What is needed ->
Lines to restate from the data below: from the one containing "Click the D1 depth dimension icon" to the one containing "Where should I", both included. Give them again exactly, and only them.
#### Records provided
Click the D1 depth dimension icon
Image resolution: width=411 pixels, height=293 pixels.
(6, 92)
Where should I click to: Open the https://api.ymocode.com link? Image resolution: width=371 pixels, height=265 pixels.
########
#### Records provided
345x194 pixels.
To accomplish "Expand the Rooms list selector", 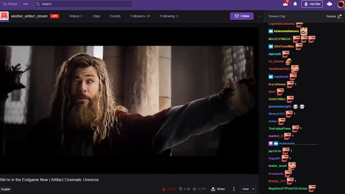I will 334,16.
########
Solution for this problem ->
Click the D1 depth dimension icon
Image resolution: width=411 pixels, height=293 pixels.
(6, 92)
Where should I click to: Open the https://api.ymocode.com link? Image resolution: width=371 pixels, height=265 pixels.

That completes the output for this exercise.